Charles Brockden Brown: An American Tale is the first comprehensive literary, biographical, and cultural study of the novelist whom critic Leslie Fiedler has dubbed "the inventor of the American writer."
The author of Wieland, Arthur Mervyn, Ormond, and Edgar Huntly, Charles Brockden Brown (1771-1810) is considered the first American professional author. He introduced Indian characters into American fiction. His keen interest in character delineation and abnormal psychology anticipates the stories of Poe, Hawthorne, and later masters of the psychological novel.

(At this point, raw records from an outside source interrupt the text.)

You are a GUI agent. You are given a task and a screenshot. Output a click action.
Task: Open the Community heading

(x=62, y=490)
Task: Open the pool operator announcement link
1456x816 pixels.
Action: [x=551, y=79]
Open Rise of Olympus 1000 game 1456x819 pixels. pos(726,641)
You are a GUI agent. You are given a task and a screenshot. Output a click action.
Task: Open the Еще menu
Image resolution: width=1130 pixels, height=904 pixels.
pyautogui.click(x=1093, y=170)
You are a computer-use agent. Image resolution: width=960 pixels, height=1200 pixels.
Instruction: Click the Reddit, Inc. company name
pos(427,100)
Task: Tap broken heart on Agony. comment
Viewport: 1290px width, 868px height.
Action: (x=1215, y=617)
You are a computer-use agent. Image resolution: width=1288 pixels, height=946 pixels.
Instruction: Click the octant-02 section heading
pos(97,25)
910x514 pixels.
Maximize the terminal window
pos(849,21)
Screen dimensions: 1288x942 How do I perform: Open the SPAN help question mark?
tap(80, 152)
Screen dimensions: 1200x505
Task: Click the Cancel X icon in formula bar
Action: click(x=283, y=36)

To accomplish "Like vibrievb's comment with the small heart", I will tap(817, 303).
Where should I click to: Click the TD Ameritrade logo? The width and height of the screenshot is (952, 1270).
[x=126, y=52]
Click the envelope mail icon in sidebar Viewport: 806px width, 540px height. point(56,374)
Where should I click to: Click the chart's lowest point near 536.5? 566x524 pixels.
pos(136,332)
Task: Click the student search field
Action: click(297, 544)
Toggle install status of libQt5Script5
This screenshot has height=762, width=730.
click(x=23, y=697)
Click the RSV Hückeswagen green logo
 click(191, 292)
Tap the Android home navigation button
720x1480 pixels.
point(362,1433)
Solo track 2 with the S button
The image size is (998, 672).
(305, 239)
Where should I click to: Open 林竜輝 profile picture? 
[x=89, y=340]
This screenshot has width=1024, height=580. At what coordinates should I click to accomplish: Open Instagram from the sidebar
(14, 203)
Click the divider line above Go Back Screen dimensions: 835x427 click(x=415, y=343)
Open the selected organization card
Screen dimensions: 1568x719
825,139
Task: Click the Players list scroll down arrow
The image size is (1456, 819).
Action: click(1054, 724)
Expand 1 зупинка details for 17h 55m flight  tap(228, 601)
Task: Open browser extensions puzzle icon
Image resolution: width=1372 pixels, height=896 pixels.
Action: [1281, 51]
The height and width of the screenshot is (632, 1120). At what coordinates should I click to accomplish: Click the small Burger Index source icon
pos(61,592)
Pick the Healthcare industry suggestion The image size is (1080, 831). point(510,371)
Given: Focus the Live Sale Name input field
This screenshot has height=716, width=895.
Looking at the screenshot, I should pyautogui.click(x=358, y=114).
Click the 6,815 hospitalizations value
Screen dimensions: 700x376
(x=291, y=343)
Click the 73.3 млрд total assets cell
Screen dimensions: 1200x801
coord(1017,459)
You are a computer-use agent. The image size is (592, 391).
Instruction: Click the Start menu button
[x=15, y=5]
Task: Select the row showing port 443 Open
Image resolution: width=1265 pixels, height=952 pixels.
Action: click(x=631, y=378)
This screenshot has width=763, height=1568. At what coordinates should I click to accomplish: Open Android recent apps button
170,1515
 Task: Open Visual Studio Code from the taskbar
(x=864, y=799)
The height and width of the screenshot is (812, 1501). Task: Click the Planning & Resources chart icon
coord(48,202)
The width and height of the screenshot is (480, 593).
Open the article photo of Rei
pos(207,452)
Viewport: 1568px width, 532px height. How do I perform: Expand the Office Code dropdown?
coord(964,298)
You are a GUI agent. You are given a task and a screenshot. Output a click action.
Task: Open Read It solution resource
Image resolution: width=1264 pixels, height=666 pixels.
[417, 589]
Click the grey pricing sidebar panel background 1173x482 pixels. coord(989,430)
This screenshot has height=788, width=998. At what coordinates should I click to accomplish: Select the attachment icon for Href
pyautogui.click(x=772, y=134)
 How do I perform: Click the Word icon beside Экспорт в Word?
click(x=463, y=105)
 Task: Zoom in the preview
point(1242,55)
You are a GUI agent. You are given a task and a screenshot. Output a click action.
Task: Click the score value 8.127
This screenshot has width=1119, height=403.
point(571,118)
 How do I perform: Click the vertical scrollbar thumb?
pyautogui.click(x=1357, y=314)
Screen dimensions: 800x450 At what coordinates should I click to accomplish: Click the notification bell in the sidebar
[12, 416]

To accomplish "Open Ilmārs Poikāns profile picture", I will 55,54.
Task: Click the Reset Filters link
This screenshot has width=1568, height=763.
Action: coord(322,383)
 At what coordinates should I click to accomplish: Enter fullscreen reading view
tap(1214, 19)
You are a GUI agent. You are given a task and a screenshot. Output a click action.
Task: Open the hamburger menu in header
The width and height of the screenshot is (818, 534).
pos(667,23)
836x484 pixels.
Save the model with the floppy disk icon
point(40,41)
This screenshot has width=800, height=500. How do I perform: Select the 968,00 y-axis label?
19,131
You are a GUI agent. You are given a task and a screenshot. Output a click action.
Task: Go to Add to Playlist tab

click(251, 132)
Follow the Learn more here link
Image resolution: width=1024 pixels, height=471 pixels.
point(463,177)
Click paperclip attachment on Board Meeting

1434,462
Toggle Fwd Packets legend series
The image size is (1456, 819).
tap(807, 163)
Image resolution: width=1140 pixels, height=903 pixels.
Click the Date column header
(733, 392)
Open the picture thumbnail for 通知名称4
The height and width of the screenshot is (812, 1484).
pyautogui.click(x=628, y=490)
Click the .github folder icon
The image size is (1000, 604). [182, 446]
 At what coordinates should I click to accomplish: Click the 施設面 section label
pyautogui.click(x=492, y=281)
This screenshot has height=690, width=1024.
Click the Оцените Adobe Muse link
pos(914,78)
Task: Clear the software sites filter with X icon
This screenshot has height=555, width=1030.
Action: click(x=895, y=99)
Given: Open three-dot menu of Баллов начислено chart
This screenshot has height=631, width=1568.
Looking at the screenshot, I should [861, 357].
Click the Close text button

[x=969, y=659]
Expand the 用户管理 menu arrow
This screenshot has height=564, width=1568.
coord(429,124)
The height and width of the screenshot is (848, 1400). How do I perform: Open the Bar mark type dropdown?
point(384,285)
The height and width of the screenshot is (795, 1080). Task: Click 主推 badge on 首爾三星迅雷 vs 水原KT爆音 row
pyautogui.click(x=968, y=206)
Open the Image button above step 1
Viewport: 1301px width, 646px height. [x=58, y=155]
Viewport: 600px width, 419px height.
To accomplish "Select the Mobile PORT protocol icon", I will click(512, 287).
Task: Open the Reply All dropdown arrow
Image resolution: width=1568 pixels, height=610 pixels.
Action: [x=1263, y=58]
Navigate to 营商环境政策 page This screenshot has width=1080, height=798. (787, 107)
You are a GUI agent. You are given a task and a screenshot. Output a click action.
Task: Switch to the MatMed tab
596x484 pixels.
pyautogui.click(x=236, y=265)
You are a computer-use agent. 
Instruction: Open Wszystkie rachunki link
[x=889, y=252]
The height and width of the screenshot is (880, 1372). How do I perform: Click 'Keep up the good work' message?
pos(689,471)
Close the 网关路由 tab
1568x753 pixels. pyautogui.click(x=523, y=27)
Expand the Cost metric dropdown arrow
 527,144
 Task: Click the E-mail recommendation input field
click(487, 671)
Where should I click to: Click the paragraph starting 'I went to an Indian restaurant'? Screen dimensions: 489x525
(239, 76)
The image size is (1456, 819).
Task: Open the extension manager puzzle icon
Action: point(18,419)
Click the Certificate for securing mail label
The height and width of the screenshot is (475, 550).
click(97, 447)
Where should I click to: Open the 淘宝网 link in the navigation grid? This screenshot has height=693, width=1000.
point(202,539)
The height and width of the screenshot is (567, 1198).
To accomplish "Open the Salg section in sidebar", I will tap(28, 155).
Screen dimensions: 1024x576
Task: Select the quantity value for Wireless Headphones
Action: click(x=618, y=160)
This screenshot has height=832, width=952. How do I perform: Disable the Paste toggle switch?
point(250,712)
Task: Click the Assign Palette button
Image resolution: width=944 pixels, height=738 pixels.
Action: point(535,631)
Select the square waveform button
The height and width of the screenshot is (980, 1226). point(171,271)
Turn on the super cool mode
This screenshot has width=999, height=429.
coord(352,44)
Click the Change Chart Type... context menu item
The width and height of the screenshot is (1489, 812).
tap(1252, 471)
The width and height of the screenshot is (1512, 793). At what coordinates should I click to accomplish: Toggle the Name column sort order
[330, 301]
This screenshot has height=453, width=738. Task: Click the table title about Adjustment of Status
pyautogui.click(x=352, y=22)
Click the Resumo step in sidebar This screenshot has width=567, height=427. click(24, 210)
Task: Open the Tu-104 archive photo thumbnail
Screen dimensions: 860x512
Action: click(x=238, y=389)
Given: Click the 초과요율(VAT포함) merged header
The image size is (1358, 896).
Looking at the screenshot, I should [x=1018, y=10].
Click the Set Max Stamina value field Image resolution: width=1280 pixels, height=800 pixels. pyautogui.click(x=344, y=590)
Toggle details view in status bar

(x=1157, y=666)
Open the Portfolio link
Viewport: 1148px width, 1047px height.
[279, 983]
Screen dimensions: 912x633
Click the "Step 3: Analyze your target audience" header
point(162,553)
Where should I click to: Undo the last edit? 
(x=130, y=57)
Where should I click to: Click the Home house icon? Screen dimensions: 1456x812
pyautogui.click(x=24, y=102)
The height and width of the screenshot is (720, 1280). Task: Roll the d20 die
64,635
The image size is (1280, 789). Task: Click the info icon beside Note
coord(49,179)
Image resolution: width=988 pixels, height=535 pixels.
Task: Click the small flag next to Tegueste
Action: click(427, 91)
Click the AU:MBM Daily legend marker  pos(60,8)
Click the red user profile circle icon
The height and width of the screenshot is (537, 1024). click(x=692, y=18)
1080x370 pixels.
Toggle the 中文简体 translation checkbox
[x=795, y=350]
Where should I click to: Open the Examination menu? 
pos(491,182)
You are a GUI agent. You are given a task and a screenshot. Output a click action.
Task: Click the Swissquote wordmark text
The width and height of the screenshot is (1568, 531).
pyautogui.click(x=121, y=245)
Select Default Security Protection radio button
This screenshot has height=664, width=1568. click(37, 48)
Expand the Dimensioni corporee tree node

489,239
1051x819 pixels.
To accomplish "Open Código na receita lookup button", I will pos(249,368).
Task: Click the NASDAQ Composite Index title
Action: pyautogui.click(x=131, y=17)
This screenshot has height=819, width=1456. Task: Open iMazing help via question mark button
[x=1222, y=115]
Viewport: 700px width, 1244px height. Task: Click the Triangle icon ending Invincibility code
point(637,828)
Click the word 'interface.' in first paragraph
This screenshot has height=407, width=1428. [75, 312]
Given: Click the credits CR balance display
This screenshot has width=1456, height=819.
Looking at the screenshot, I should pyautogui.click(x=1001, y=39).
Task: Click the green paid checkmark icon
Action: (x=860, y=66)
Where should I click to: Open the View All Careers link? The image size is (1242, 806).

Brown was eager to establish for himself an American identity as a writer, to become what Crèvecoeur called "the new man in the New World." It is especially this intimate identification of writer with country that makes Brown a telling precursor of our most characteristic authors from Poe, Hawthorne, and Cooper to Fitzgerald, Hemingway, and Faulkner.
To understand its significance, Brown's work must be examined as both art and artifact. Accordingly, Charles Brockden Brown: An American Tale is literary history as well as criticism, embued with insights into a writer's sources and influences and the psychology of literary composition. It is also a fascinating examination of a nation's emotional and intellectual impact on a young man in search of his identity as creative artist.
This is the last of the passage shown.